Reproduce the stretch of the mantis forum thread below from "# Photos of" through "Katnapper (Oct 25, 2009)", keeping every word and mark unchanged.

Source excerpt:
━━━━━━━━━━━━━━━━━━━━
# Photos of my new Mantis friend ;)



## ReptileLuver729 (Oct 25, 2009)

Hey guys, just joined yesterday so here are the pictures of my newest edition!


----------



## Katnapper (Oct 25, 2009)

Looks like she's a _Stagmomantis sp_. If you're from the Midwest, chances are good she's a _Stagmomantis carolina_.


----------



## ReptileLuver729 (Oct 25, 2009)

Thanks! I am really enjoying him.


----------



## kamakiri (Oct 25, 2009)

ReptileLuver729 said:


> Thanks! I am really enjoying him.


 :huh: ..but it's a girl! :lol: 

What state did you find her?


----------



## ReptileLuver729 (Oct 25, 2009)

State? You mean the star thing? Sorry I am new to this


----------



## kamakiri (Oct 25, 2009)

ReptileLuver729 said:


> State? You mean the star thing? Sorry I am new to this


Er... I meant which of the 50 states? :lol: She's an adult  

I'm just wondering so we can tell exactly what species she is.


----------



## ReptileLuver729 (Oct 25, 2009)

Sorry...Haha. I assure you that I did do my research, so don't worry! I just don't understand the star/age thing yet...And I got her as a rescue, but I am in Kansas. Since she's an adult how long do you think she has left to live?
━━━━━━━━━━━━━━━━━━━━
Material supplied:
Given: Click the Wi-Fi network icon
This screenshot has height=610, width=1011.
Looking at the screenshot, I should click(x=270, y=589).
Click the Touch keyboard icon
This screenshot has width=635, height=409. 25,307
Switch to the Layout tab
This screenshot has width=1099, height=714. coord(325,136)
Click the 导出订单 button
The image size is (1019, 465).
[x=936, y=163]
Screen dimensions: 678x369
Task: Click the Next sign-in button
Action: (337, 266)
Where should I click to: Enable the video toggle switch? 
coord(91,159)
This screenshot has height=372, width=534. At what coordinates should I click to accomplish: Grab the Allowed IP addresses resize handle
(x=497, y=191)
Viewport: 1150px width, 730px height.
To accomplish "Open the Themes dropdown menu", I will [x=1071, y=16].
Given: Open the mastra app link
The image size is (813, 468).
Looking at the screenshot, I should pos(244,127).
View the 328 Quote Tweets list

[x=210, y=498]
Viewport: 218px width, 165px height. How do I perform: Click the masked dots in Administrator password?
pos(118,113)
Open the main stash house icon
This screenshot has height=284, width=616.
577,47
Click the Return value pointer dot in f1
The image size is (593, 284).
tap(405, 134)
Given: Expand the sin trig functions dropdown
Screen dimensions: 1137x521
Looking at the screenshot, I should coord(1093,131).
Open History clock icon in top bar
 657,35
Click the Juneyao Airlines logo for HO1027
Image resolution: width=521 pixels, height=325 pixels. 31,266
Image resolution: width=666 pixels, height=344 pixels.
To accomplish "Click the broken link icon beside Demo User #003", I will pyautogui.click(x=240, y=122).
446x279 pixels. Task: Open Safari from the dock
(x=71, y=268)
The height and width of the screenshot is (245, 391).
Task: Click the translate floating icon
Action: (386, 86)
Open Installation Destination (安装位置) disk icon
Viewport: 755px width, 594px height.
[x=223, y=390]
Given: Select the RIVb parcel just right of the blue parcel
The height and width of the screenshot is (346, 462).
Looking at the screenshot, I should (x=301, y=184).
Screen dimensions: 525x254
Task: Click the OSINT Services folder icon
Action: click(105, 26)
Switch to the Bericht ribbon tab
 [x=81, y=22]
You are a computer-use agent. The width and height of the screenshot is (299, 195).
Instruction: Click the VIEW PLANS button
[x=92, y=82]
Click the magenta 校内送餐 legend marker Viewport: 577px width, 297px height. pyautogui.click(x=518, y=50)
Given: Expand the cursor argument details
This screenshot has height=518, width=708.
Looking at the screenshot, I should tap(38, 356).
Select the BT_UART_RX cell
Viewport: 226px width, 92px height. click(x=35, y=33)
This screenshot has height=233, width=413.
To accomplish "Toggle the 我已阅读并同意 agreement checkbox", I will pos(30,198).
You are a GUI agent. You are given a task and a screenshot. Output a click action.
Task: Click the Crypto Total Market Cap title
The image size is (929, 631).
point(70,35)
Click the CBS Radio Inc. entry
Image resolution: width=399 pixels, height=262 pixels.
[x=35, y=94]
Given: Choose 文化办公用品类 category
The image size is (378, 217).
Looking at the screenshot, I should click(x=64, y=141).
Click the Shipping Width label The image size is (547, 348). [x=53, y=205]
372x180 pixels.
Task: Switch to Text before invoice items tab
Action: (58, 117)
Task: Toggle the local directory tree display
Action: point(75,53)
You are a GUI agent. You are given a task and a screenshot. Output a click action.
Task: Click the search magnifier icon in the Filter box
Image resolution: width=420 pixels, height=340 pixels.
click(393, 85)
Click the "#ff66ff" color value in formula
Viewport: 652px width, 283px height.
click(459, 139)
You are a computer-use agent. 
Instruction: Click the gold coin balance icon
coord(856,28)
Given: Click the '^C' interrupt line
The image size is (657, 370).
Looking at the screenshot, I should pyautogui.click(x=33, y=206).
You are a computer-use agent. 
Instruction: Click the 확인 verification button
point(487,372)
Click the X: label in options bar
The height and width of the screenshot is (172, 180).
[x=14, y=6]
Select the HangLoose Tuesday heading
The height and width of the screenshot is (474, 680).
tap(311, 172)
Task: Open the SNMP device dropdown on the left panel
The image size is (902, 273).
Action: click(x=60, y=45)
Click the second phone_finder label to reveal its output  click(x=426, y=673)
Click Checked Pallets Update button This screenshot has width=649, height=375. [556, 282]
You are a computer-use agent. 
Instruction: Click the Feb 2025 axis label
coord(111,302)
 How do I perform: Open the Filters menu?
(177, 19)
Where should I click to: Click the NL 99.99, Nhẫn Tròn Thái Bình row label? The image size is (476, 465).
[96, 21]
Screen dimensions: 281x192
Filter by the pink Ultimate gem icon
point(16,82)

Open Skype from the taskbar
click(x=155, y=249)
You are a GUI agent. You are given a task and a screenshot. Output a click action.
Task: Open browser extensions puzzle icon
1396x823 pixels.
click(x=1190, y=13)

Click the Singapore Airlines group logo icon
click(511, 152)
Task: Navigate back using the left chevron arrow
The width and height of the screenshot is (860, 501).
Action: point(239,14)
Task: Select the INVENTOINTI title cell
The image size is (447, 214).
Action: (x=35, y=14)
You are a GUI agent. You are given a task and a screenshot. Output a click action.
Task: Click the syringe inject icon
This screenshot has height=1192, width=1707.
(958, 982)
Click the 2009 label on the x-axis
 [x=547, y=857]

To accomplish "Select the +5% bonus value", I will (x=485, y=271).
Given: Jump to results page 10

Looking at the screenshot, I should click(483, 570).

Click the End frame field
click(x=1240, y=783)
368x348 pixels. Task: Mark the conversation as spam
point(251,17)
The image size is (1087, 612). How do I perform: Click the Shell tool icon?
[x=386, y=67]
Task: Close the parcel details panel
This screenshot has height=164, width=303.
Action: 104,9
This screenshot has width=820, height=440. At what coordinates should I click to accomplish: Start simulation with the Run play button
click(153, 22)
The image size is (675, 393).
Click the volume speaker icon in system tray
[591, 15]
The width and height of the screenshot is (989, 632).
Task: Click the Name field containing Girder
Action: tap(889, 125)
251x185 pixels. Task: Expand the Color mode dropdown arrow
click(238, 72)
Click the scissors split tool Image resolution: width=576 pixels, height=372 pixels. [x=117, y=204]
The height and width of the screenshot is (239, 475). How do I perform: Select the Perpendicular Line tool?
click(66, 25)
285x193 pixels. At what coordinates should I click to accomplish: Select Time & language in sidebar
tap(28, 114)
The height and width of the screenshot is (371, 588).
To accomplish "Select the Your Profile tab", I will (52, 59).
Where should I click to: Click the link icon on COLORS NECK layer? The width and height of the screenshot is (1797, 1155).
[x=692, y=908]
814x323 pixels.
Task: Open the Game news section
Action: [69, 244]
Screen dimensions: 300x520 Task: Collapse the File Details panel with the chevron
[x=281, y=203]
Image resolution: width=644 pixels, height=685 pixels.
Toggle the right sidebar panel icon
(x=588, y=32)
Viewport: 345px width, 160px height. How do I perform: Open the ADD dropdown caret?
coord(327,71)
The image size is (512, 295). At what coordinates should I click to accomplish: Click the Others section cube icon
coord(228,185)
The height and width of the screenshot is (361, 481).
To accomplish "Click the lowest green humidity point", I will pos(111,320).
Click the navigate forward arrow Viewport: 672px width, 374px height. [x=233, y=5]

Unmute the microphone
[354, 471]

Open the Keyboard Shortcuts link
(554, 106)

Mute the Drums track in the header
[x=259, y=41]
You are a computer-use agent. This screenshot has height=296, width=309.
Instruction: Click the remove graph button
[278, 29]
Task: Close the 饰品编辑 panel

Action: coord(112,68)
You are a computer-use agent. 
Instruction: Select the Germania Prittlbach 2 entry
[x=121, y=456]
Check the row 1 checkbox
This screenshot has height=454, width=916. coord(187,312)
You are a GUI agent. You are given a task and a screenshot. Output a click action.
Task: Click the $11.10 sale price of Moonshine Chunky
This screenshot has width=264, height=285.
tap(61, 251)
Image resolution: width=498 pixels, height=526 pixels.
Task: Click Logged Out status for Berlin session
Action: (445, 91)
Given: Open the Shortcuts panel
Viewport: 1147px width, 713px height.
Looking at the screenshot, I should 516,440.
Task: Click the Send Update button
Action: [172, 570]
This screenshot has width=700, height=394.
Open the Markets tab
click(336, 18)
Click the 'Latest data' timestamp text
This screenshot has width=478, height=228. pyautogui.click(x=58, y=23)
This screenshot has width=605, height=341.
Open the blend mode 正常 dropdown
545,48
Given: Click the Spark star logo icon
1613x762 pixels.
━━━━━━━━━━━━━━━━━━━━
Answer to this exercise:
# Photos of my new Mantis friend ;)



## ReptileLuver729 (Oct 25, 2009)

Hey guys, just joined yesterday so here are the pictures of my newest edition!


----------



## Katnapper (Oct 25, 2009)